Inspiration in the small wonders of daily life, enlisting us in care and responsibility for the bottle-garden of our Planet; a habitat gifted and shared simultaneously with so much other life. And it’s all recycled. Or it dies.
* * *
Mungo went to Rome, of course. ( Seven times, to be on the safe side) and received from the Pope, a Bell, curiously identical to those of the Celtic Saints.
These were Bells to drive out the demons of injustice and to hold power to account. Mungo’s Bell has been not just recycled and repurposed, but made and remade. ( 1450, 1651) Looking in each case curiously like a bell of the age in which it is founded.
We ring Mungo’s bell anew, to call for climate justice and to drive out the demons of denial. Hand in hand with Mungo the Green. One with us, in justice for Creation. One with us in love for God’s creatures, one with us in in Christ, whom we trust above all. God willing, there’s truth to be found, without much digging. Truth right now: for the mega-pilgrimage of COP, as the great and bad and small and good gather in the city that grew round Mungo’s salmon fishery, which a thousand years later was dredged blasted and channelled into a major waterway. The stream of his story may have undergone similar violence. And yet, through the preaching of God’s word, that became the city motto, we have the chance to flourish.
The Truth we need today is one where your neighbour is your fellow creature, or indeed the living planet that Pope Francis calls us to cherish as we would a beloved relative on whom we also depend. This Truth for me, lurks in the lovely murk of Mungo of the Green Place.
A Truth, that, kindled by the breath of love from damp brushwood, is a wildfire leaving in its wake a fertile ground for change. For Mungo deserves forthwith to be recognised as patron of sustainable energy.
As a young monk, he’s charged with guarding and fuelling a sacred flame “sent down from heaven” which, when he drops off – by the malice of his young peers, is snuffed out.
This flame is a practicality. It’s a matter of ‘keeping the lights on” as politicians put it: and through prayer and practicality, an alternative light is brought on stream, for the good of all. Our ways of life and economics, globally unjust, have burned out. We’re running on empty, in need of direction, and hope.

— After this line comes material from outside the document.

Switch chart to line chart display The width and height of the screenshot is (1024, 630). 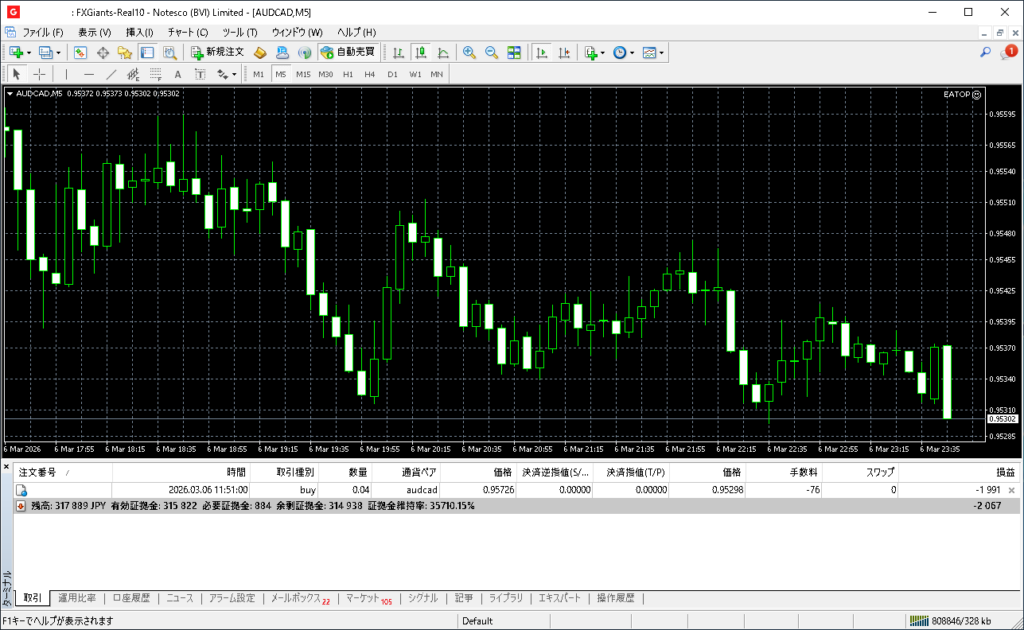pyautogui.click(x=441, y=52)
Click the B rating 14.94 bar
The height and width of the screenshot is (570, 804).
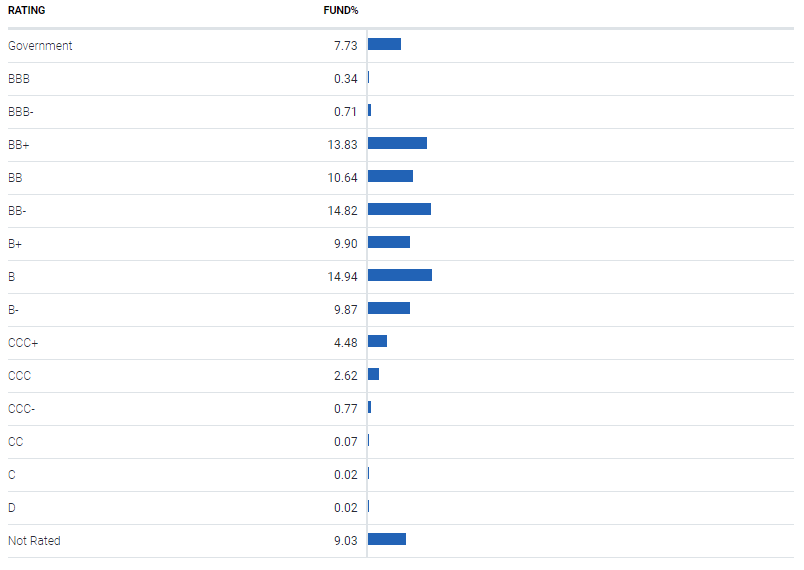coord(400,275)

Facts are part of that: warnings from scientists of terrifying changes to the balance of the Earth. With COP upon us, we’re up to our eyes in facts, with figures coming out of our ears, and there’s a whole lot of change to embrace, to be the church for today. For the Glasgow COP to be the Mungo COP
But cry ‘Mungo’, and you trip over the stumbling block of entitled contempt. In many ways and places. There’s the colourful contempt of the Cumbrian biographer Jocelin (five and a half centuries later), for the Scots. Contempt for the common people who told and loved Mungo’s tales; contempt for their culture, their way of speech and more.
“Pouring the life-giving liquid from the original vessel into the new, …… that this work not be obscured by crawling in the filth of debased speech”
Jocelyn discovered a tale of trashing, dissing. Belittling. Denying. St Mungo is so fittingly the patron of the Bullied….. intimidated and misrepresented. In his life and beyond. Fleeing from pointless conflict, facing danger, speaking compassionate truth to power.
I’m reminded of death threats against climate scientist Michael Mann, whose blessed name is invoked by the iconic hockey-stick graph. Malice arising from the Gospel of Warning. Our first entrenched reaction to Truth is not just defensive, but aggressive.
“Why should I…..?”
Mungo “absteyned fro flesshe and wyne and fro all that myght distempre hym” .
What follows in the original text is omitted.